Brief
Copy each of the following rows word for word.
----------------------------------------
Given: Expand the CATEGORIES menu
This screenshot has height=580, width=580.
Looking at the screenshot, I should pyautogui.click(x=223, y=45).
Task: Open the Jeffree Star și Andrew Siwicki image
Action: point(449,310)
----------------------------------------
Full solution
Given: Expand the CATEGORIES menu
This screenshot has height=580, width=580.
Looking at the screenshot, I should pyautogui.click(x=223, y=45).
Task: Open the Jeffree Star și Andrew Siwicki image
Action: point(449,310)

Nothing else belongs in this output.